**Work request:** Copy, without a single change, each line from the one that holds "Click the 'Select" to the bottom of the entries below, and drop any pictures.

**Provided data:**
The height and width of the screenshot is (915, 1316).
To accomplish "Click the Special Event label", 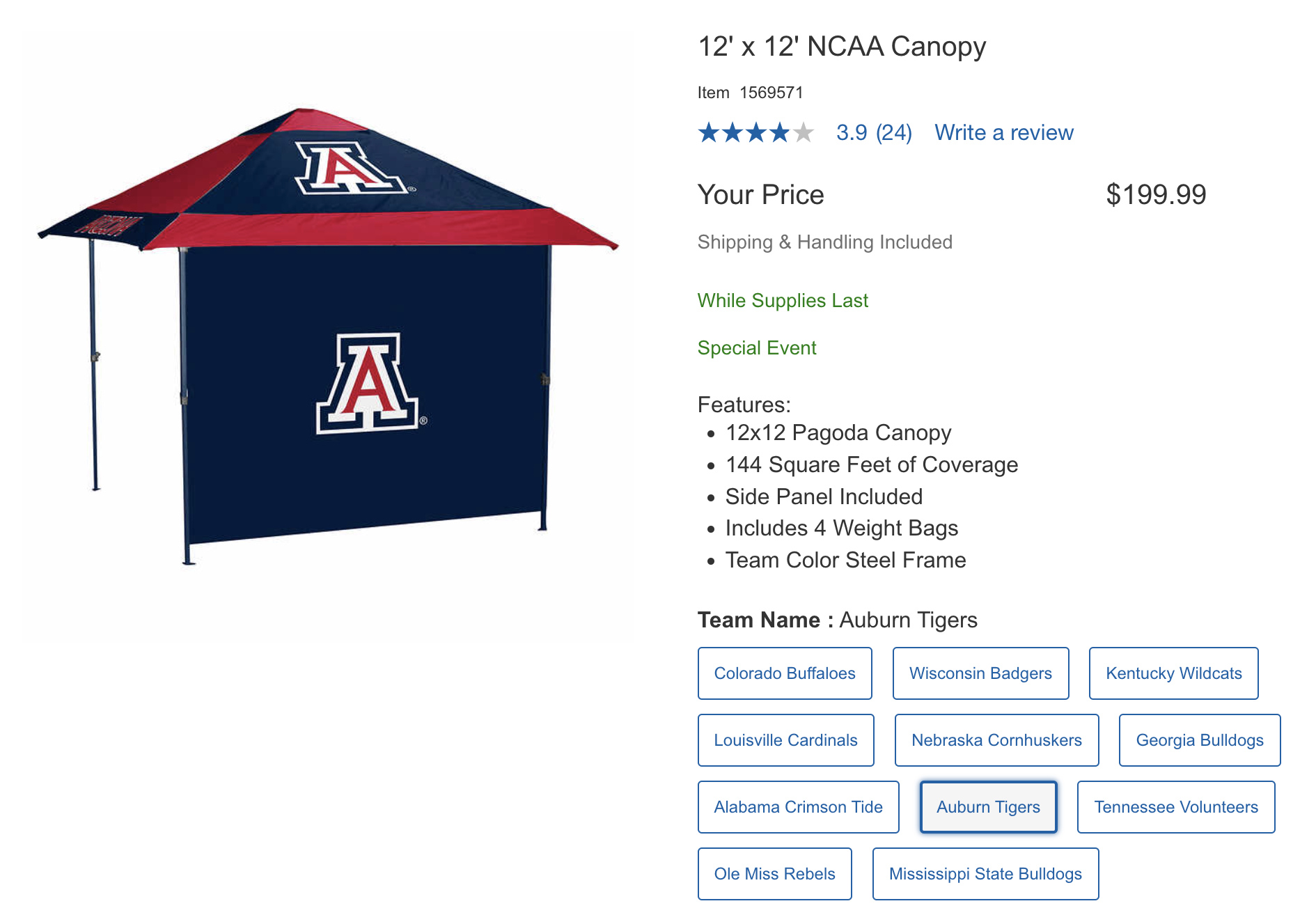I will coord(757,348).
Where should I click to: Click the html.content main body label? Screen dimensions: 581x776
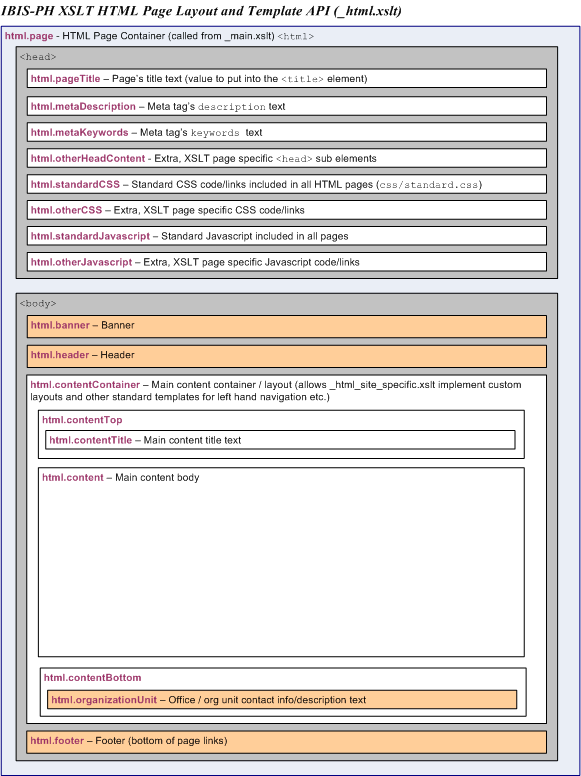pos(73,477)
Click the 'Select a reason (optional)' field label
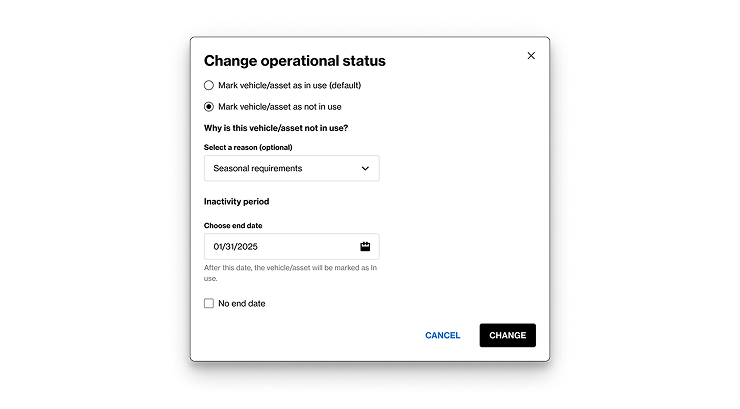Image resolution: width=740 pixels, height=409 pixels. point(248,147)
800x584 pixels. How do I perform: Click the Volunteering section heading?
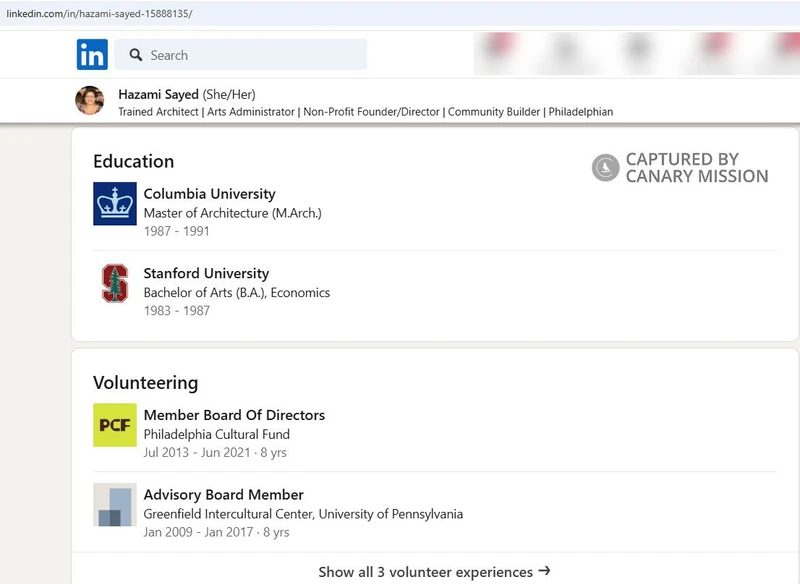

**Reply:**
Click the 'Select a reason (optional)' field label
Image resolution: width=740 pixels, height=409 pixels. point(248,147)
800x584 pixels. How do I perform: Click the Volunteering section heading?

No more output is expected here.